>> Sad how a simple "battery" is not included in such devices, so maybe
>> low-power DRAM could be used for faster writes and longer lifetimes.
> Batteries are usually limited to high-end products ...

Get them down into LOW-end products, and I might be more interested!

> Hard disks also come in variants for 24/7 use and those for PC.

Nice to know, but may not be necessary.   My 2003-2006 Maxtor disk ran
exactly for its 3 years.   My 2006 Western Digital is now over 2 years
PAST warranty and giving absolutely NO ill effects, likely due to UIDE
that I did not HAVE till late 2006.   Not just UIDE, but your LBAcache
or ANY constantly-used disk caching program should help make "regular"
PC hard disks last a LOT longer!

>> But knowing how manufacturers make such disks last EXACTLY
>> their "warranty period", I really doubt it!
> I also doubt that they would last that long if HEAVILY used,
> maybe just okay for the manufacturers to replace those which
> are used more than predicted and thus break during warranty.

"We may never know", since even I did not realize how far beyond its
3-year warranty my W.D. disk drive is, till AFTER I wrote the above!
"Heavily used" may no-longer exist, if UIDE or LBAcache are present!

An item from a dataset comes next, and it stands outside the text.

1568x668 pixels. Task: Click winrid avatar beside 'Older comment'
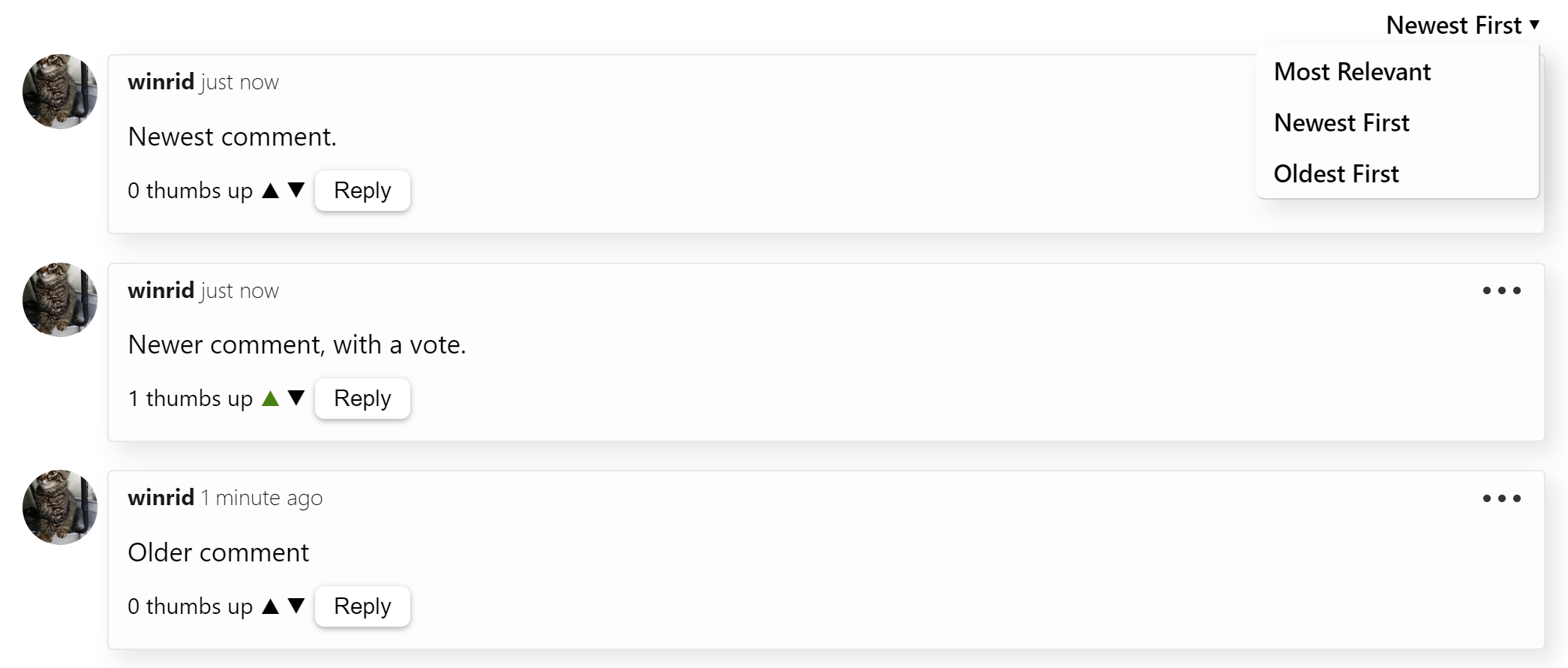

>> if you use a FLASH based device in an environment with lots of writes
>> then you expect to be replacing it on an accelerated schedule.
> The "lots" should probably be "LOTS" there: As mentioned earlier
> in this thread, SSD already ship with extra capacity. They keep
> track how often which area is used and just use fresh areas when
> they predict or sense some area to be over-used. Different from
> harddisks, over-used areas are not lost for reads but for writes
> so data is normally never lost, just the capacity decreases ...

Hard disks almost NEVER "lose" data, as their firmware does much
the same as you note above:  If a sector/track/whatever seems to
be getting unreliable, the disk assigns the area to an alternate
and copies its date there, while it still can!   Only if a hard-
disk runs OUT of alternate areas does it then start posting REAL
errors to us "outsiders"!

> Also, the sweet spot for SSD sizes, price wise, is 60 to 500 GB
> at the moment, much closer to 1 Euro per GB than to two ...

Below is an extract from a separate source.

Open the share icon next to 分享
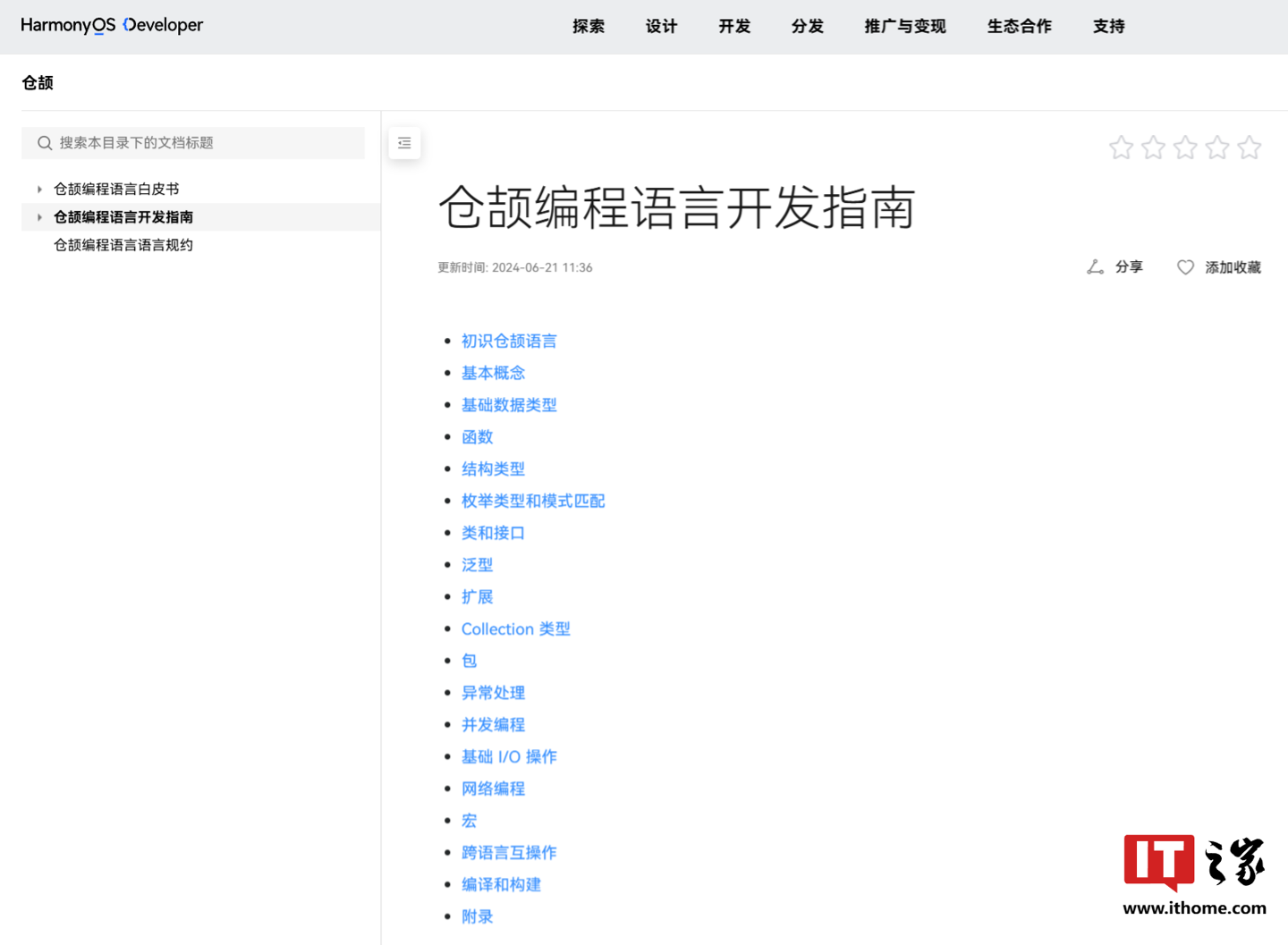tap(1095, 266)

Last I heard, a Euro was about $1.33, meaning that a 120-GB hard
disk for only $40 (30 Euros) is far more of a bargain.   Each of
my "30 Euros" buys 4-GB of hard disk, not less than 1-GB of SSD!

>> NOT concerned about absolute speed (not with UIDE, anyway!)
> With the sizes of UIDE that you run, you could actually boot from
> DVD and then use a RAMDISK, which big UIDE caches are similar to.

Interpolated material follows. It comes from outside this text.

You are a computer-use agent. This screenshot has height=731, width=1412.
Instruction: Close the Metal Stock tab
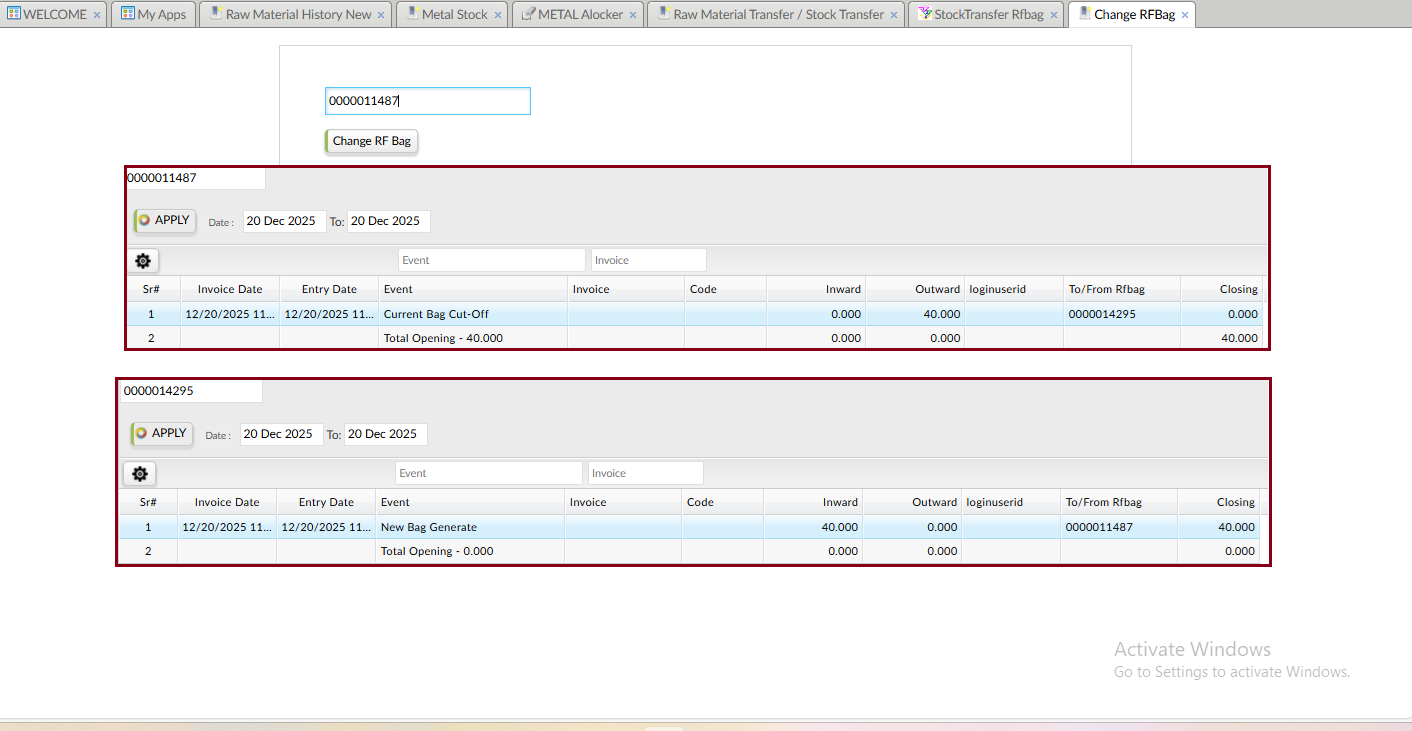(497, 15)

I could, but I prefer a hard-disk that need not be copied up to a
RAMdisk each time I boot.   In fact, I do NOT run any "huge" UIDE
cache -- I actually run a special variant of UIDE2 using a 500-MB
cache, since my system has only 1-GB memory.    With V6.22 MS-DOS
(19.5K of free HMA re: no FAT32, Win95/98 or long-filename Krud),
most of my driver and its search table for 500-MB "fits" into the
HMA, and I get a faster UIDE2-style driver for only my normal 944
bytes of upper-memory!

>> nor power consumption
> SSD are similar in power consumption to 2.5 inch harddisks ...

Nice to know, but does not matter for people like me, who have a
"desktop" system with a virtually "unlimited" 400W power-supply!

>> but I AM still "concerned" over all noted in this thread
>> re: FLASH-disk "cycle limits"!
> There seem to be some notorious SSD models which just break down
> completely, but as far as I could tell, none of those was due to
> exhausted flash write cycles. It rather seems to be weak firmware
> (we both know that firmware is no quality market today) ...

"Sucks!" is the "operative" word, there!

Re: the rest of your comments, I agree, SSD/FLASH/"whatever" hard
disk replacements have their advantages, but at present, the cost
of REGULAR hard disks makes SSDs a "niche" market only.   Perhaps
if SSD costs drop (a LOT!), and most such "reliability" issues go
away (COMPLETELY!), they may replace most traditional hard-disks.
But, Seagate "et al" keep making their drives cost less, too, and
so I expect to "live out MY life" [age 66 now] using a HARD disk!